══ RECORDS

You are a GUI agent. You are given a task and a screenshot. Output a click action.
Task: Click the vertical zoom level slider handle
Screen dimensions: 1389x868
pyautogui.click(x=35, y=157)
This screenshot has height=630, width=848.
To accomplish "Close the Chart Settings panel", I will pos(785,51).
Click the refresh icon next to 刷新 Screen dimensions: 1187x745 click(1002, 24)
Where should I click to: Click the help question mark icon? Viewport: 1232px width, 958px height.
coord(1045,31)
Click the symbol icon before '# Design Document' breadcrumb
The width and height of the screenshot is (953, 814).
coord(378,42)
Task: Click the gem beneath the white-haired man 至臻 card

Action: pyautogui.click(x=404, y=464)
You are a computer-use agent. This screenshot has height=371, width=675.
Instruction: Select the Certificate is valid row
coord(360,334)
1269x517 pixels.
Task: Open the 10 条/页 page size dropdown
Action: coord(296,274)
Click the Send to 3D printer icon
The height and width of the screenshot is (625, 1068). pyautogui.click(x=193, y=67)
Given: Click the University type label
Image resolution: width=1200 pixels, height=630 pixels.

════

◆ **HOW TO COMPLETE THIS TASK**
Go through the records and work out how many lines contain the string "agent". The answer should be that number alone.

◆ **WRITTEN SOLUTION**
2